I have a large (45K rows) dataset and I need to remove specific values from specific columns in a handful of cases. The dataset is large enough I'd like to avoid using apply
if at all possible.
Here's a sample dataset:
df = pd.DataFrame({"ID": [30, 40, 50], "T": ["C", "D", "E"], "S": ["n", "o/p", "p"]})
drops = pd.DataFrame({"ID": [40, 50],"Column": ["S", "S"],"Rule": ["Remove", "Remove"],"Override": ["p", "p"]})
My current solution is to use:
(
df.merge(
drops.pivot(index="ID", columns="Column", values="Override").reset_index()[["ID", "S"]],
how="left",
on=["ID", "S"],
indicator="_dropS",
).assign(
S=lambda d_: d_.S.mask(d_._dropS == "both", np.nan)))

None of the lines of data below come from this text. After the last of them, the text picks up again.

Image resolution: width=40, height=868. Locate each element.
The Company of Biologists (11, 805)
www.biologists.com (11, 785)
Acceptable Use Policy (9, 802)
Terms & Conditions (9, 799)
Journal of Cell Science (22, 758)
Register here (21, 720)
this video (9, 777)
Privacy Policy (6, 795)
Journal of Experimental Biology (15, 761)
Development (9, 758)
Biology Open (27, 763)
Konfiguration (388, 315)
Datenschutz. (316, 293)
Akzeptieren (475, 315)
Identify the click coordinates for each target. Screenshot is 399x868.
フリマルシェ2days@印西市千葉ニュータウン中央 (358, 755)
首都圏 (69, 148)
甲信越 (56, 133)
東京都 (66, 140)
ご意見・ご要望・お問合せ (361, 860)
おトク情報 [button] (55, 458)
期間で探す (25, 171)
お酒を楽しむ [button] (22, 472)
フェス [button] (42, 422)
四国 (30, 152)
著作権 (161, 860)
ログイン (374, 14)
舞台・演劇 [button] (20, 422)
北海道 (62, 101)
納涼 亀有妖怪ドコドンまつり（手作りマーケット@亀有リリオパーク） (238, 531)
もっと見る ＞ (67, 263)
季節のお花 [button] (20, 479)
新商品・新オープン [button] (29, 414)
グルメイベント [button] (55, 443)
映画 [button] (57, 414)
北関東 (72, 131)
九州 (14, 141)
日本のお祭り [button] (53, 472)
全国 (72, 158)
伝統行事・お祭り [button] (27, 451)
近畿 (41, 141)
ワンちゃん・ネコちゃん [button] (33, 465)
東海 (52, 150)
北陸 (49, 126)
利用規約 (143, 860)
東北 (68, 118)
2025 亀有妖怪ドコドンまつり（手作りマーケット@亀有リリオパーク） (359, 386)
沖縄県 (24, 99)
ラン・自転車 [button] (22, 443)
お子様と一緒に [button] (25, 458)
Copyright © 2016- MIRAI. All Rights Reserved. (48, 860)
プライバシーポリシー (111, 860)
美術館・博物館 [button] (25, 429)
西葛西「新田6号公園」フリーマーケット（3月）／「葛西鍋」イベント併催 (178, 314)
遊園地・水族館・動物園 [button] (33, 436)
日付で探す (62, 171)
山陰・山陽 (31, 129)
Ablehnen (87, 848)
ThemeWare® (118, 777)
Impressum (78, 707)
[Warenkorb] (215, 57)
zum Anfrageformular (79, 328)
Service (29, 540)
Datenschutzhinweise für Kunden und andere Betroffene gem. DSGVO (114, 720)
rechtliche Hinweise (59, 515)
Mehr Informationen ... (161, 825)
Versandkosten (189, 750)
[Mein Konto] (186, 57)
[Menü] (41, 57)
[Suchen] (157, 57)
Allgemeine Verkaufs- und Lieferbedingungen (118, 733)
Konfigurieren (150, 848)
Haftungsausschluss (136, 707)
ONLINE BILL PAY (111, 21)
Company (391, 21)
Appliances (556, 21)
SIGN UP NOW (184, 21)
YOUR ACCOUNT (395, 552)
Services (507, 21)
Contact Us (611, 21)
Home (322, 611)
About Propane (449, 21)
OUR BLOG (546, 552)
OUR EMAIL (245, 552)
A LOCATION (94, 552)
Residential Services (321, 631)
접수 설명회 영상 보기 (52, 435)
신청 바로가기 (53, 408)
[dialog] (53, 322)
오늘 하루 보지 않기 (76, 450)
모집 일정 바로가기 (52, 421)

But this only successfully removes one of the entries. My general Python knowledge is telling me to split the column S
by the delimiter "/", remove the matching entry, and join the list back together again (there may be more than two entries in the S
column), but I can't seem to make that work within the DataFrame without using apply
.
Edited to add goal state: Column S
should have the entries: 'n', 'o', ''. The final could be NaN as well.
Is there a reasonable way to do this without a separate function call?
CodePudding user response:
IIUC here is one solution that gives the expected output, no idea about the perfomance. Would be interested in your feedback on that.
#from your sample data
df = pd.DataFrame({"ID": [30, 40, 50], "T": ["C", "D", "E"], "S": ["n", "o/p", "p"]})
drops = pd.DataFrame({"ID": [40, 50],"Column": ["S", "S"],"Rule": ["Remove", "Remove"],"Override": ["p", "p"]})
pivoted_rules = drops.pivot(index="ID", columns="Column", values="Override").rename(columns={'S': 'compare_S'})
res = pd.concat([df.set_index('ID'),pivoted_rules],axis=1).fillna('fill_value')
res['S'] = [''.join([x for x in a if x!=b]) for a, b in zip(res['S'].str.split('/'), res['compare_S'])]
res = res.drop('compare_S', axis=1).reset_index()
print(res)
ID T S
0 30 C n
1 40 D o
2 50 E
Didn't use apply
:)